Wednesday, November 09, 2011
Change is gonna' come
Sometimes I blog on and on about what is most pressing inside my skull. Sometimes I keep those pressing thoughts all inside so they don't spill out in the wrong way. This time I shall try to hit a middle ground. Here goes...
Last month, my biggest design client asked for an additional discount off what I charge them. For over 3 years I have been giving them a 15% discount. Last month, they asked for 60% off. Oh, and they didn't want me or my team to do any less work, just take less money. When I countered with, "Hey, how about 40% off?" They told me (and I shall paraphrase) "Thanks for playing, we already have someone lined up who will do it for the lesser price. Turn in your work and final invoice this week."
So be it. (which was oddly, not my first answer)
The twist here is that my biggest client is actually two of my clients. Two halves, one company. So we all know what is coming next, right? They now want the EXACT SAME WORK for less money on the other half of the company. Hey there's always someone cheaper out there to take their money.

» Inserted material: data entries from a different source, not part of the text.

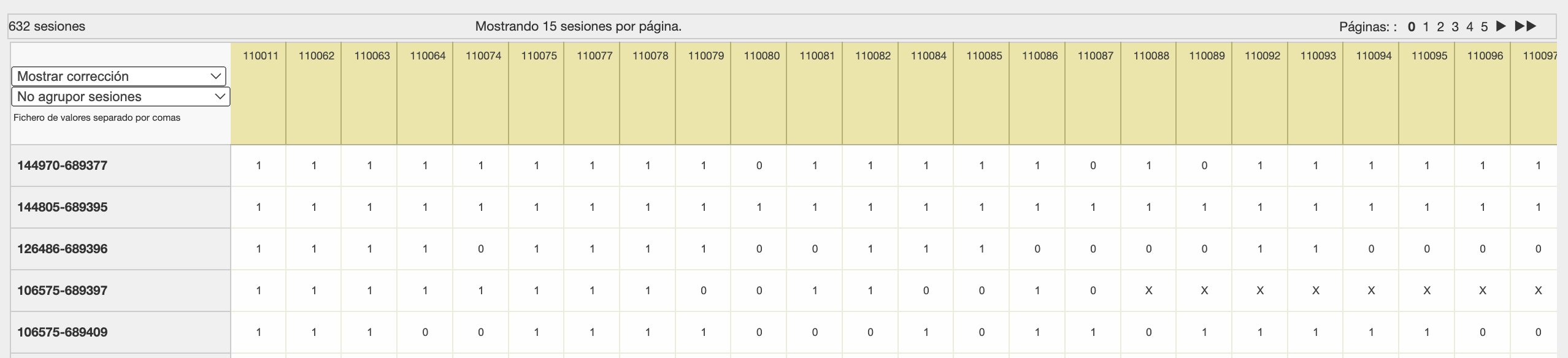Image resolution: width=1568 pixels, height=358 pixels.
Task: Open session 144805-689395
Action: (x=63, y=207)
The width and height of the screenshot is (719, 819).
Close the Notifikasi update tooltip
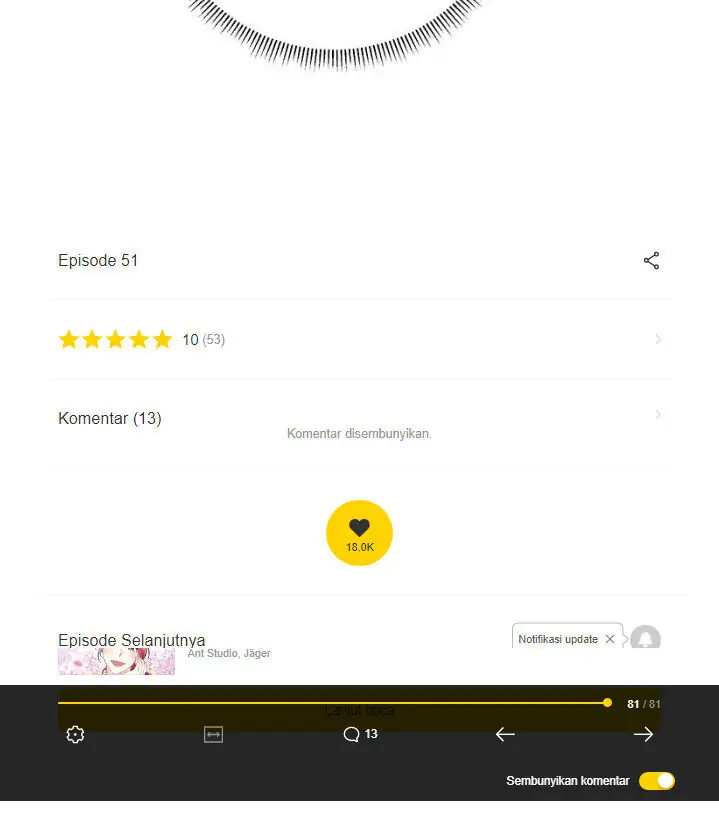(609, 639)
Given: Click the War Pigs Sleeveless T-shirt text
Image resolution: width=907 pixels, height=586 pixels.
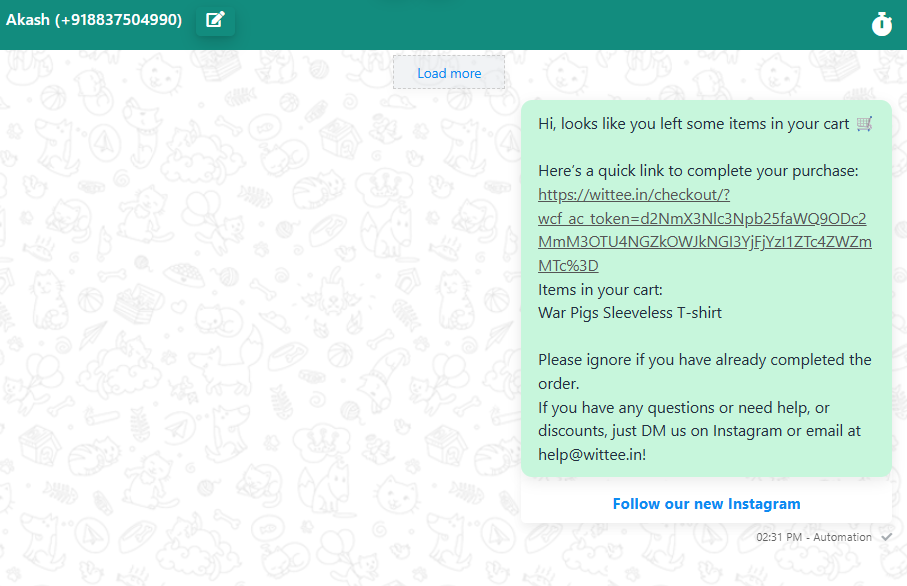Looking at the screenshot, I should (x=630, y=313).
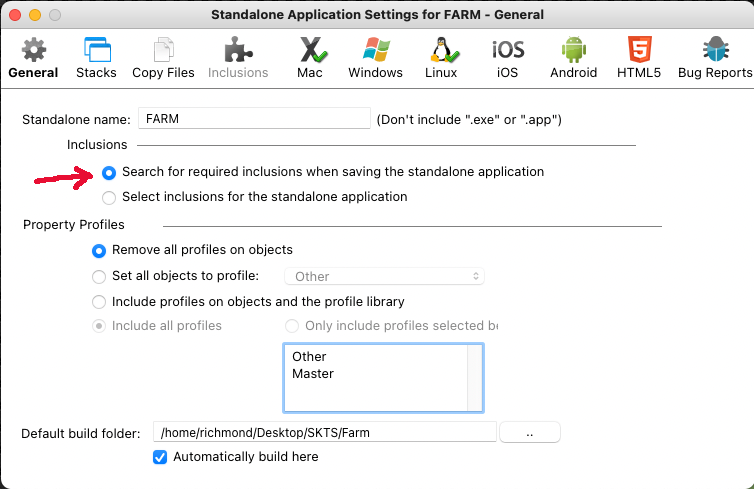
Task: Choose 'Include profiles on objects and profile library'
Action: point(99,301)
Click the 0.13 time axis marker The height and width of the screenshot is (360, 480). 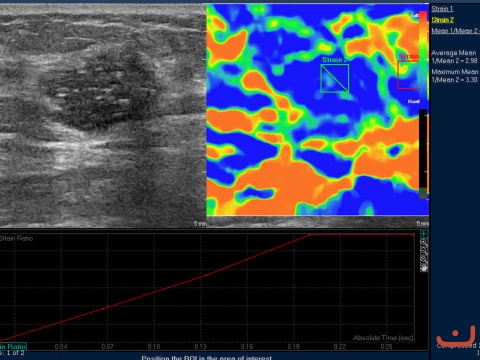(200, 347)
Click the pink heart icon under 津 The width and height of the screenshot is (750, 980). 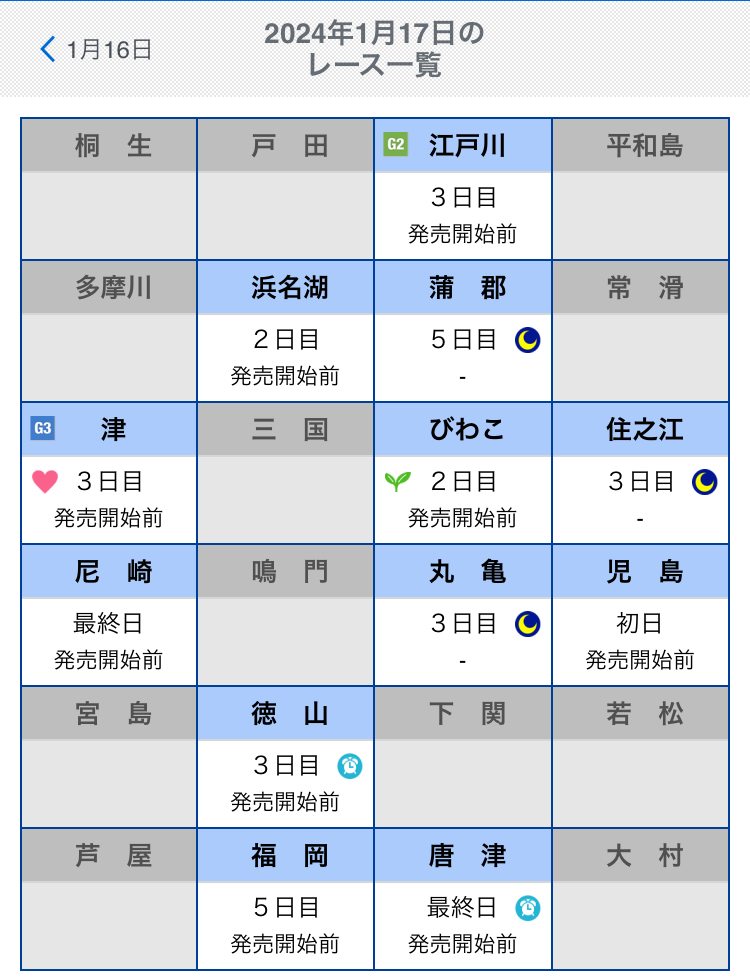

And so we see the writing on the wall: CHANGE IS COMING.
I leafed through my mind and found similar situations in my past. Change came, I resisted. Change came, I held on with all my might. Change came and I was devastated. Then a year later I would look at my life and laugh at how stupid I had been to think that my previous situation was so fantastic that I could never leave it. I have always landed somewhere better, somewhere less stressful, somewhere with more freedom and I have been a happier person. I decided to play those old home movies in my head and learn the valuable lesson.
I have stopped what I am doing and said out loud, "I am open to change."
I am not holding on. I am making peace with my surroundings and turning my eyes to the horizon that holds my future. If I can't make enough money to live in the center of sunny Los Angeles, than I can figure out how much money I will have and choose a new location to live that is affordable.
My ears hear "CHANGE IS COMING" and my head shouts back "SCREW THAT!" My mind takes over and talks me out of my anger and reminds me that next year is going to be amazing and I will be just fine. Ultimately my stomach tries to have the last word as it knots up and says, "But I'm not ready today..."
Then I stop and BREATHE.
I don't know yet what my future holds. But I do know this, Change is coming and I am open.